Alors seulement commencera l’après-guerre. Les premières urgences seront humanitaires. Il s’agit de sauver les vies qui peuvent encore l’être et de pourvoir aux besoins de première nécessité d’un pays de 24 millions d’habitants, dont les infrastructures sont en partie détruites. Il faut également y assurer la paix civile. Faire en sorte que les différentes communautés (Arabes chiites, sunnites ou chrétiens, Kurdes sunnites, Turkmènes…), aux antagonismes longtemps cadenassés dans un gant de fer, ne profitent pas de l’anarchie pour s’entre-déchirer. Que les pillages et les vengeances, personnelles ou collectives, soient endigués. Que la famine n’ajoute pas aux horreurs des combats, que les risques d’épidémies soient jugulés. En bref, que le pays, à défaut d’être heureux, redevienne viable. On le devine déjà, la tâche est immense.

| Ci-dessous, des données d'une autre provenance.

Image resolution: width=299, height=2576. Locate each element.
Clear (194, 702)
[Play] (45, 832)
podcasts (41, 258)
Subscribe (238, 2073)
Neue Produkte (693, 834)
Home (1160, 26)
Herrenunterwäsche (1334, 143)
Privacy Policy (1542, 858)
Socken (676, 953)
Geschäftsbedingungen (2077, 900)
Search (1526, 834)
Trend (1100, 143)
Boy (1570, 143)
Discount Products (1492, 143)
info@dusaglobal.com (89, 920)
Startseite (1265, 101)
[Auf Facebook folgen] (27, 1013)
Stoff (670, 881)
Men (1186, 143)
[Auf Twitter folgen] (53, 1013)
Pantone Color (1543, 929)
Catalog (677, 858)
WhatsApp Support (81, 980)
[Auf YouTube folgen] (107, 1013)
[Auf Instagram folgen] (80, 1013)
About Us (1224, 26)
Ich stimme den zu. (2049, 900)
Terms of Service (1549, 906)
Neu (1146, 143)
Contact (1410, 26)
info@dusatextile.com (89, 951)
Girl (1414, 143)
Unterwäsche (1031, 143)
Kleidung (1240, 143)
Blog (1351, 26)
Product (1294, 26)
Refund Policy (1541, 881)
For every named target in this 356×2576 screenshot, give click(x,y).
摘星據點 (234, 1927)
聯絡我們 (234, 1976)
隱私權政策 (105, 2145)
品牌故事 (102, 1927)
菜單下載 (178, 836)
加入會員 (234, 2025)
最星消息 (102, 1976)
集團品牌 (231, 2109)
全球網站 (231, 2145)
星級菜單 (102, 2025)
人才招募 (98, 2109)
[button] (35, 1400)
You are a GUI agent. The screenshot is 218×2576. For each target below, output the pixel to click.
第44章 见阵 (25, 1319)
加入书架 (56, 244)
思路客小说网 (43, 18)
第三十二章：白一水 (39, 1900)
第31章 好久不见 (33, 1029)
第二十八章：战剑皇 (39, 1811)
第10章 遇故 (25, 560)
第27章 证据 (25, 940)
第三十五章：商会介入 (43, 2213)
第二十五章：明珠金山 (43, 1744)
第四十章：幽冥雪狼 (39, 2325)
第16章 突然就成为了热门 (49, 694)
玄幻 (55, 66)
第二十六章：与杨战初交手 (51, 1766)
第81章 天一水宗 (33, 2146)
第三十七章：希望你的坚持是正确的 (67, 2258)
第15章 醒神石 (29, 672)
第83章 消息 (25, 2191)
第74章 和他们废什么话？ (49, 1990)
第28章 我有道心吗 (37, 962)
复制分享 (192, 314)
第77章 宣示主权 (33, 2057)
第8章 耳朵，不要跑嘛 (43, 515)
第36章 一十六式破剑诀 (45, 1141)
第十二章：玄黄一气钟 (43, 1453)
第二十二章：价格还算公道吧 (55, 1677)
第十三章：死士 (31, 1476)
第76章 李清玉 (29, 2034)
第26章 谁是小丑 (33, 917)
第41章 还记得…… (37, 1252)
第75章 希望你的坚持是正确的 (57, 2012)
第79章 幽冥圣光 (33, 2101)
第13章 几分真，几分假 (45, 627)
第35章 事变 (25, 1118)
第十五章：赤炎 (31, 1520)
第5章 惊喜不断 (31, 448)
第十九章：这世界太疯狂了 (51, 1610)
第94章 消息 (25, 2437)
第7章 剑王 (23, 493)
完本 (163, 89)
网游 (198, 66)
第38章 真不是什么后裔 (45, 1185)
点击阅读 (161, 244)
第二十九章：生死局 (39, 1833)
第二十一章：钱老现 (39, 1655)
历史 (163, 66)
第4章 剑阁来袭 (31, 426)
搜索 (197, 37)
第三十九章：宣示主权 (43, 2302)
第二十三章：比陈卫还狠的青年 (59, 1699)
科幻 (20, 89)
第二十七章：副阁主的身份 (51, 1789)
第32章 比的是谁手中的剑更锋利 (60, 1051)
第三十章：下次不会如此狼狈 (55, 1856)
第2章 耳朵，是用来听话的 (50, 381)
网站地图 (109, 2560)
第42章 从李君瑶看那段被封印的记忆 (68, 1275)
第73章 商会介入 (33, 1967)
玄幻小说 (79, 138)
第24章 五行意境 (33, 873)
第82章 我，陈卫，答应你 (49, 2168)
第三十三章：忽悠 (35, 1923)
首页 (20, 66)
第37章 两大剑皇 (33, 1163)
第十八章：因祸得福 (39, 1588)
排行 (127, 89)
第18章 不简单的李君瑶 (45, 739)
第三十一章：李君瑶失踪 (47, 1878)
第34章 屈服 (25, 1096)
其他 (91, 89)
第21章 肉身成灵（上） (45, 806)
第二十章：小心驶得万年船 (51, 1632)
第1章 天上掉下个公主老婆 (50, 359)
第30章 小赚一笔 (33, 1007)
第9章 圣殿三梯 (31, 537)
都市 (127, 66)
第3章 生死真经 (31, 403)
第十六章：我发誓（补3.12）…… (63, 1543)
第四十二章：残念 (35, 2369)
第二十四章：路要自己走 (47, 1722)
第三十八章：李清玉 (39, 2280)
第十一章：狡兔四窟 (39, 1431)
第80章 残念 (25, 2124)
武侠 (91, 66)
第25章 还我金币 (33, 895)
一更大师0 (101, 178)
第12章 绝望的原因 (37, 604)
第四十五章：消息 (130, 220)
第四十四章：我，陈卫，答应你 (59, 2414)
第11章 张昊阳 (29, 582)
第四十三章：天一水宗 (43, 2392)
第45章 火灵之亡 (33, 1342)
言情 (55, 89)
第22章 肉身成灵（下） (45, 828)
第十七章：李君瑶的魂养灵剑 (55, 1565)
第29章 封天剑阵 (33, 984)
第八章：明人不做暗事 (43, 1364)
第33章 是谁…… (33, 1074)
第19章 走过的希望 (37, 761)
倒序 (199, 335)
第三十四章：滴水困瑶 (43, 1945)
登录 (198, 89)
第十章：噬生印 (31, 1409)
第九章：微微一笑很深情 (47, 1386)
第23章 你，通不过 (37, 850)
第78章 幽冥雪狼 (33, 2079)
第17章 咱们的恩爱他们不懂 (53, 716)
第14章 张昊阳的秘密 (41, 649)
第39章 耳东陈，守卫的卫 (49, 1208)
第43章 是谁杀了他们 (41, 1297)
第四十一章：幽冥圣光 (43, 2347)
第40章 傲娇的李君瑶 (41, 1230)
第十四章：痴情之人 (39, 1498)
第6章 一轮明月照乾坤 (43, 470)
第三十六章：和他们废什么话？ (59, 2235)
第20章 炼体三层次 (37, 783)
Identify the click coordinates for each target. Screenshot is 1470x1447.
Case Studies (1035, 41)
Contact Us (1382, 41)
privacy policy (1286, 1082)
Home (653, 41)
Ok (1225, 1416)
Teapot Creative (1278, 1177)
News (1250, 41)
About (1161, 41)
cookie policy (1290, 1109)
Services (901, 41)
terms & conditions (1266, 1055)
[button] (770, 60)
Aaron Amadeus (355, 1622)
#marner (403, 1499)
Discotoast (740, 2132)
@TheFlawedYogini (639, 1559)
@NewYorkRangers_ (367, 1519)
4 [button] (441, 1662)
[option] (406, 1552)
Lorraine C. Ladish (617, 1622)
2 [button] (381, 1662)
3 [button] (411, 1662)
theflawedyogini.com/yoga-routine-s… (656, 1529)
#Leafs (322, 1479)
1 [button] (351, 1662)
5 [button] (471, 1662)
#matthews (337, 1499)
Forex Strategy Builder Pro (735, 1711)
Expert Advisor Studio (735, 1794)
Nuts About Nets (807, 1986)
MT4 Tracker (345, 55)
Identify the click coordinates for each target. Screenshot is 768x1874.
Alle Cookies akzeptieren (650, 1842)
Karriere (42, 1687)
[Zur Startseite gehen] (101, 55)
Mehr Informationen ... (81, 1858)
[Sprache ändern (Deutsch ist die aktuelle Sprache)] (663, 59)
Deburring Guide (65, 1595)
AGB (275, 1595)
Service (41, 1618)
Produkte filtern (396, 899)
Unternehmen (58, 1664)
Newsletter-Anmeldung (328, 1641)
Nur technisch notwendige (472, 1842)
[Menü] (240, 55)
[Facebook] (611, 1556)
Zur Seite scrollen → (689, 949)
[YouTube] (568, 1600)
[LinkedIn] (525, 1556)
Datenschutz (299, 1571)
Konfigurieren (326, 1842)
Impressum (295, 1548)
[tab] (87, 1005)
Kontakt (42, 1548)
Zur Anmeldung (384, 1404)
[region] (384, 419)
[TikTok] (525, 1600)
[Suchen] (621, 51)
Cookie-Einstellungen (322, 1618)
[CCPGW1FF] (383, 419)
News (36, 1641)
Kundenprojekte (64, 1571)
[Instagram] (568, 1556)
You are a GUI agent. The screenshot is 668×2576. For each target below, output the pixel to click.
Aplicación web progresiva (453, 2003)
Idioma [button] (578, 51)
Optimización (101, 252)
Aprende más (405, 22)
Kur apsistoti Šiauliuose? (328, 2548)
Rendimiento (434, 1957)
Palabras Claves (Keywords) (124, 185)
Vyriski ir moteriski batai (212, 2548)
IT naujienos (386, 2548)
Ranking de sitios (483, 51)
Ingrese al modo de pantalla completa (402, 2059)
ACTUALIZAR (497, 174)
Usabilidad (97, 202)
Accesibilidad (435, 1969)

Les soldats étrangers ne partiront pas. L’Irak sera occupé. Pendant combien de temps ? On ne le sait pas. A Washington et à Londres, les plus optimistes parlent en mois. D’autres évoquent une présence militaire de plusieurs années. Qui gouvernera ? Des Américains et (peut-être) des Britanniques, pilotant une vingtaine de ministères sous l’autorité d’un général à la retraite (lire p. 46). Seule certitude, là encore : un millier de fonctionnaires anglo-saxons font aujourd’hui le pied de grue au Koweït. Ils attendent l’ordre de venir prendre en main les leviers de l’administration irakienne, préalablement expurgée de ses cadres les plus compromis avec le régime de Saddam Hussein. L’objectif théorique est de ne pas s’attarder mais de passer la main, au plus vite, à une administration transitoire irakienne chargée d’organiser, ultérieurement, des élections générales. De qui serait composée cette administration et quand serait-elle installée ? Une fois encore, c’est le flou total, amplifié par de nettes divergences entre Londres et Washington et, à l’intérieur même de l’administration américaine, entre le chef de la diplomatie Colin Powell et les idéologues ultraconservateurs qui dominent la politique actuelle des Etats-Unis. On peut aussi se demander quelle légitimité serait reconnue à une administration irakienne qui tenterait de gouverner sous le parapluie des armées occidentales. Mais, là aussi, le rôle qui pourrait échoir aux Nations unies ne rallie, pour l’heure, aucun consensus.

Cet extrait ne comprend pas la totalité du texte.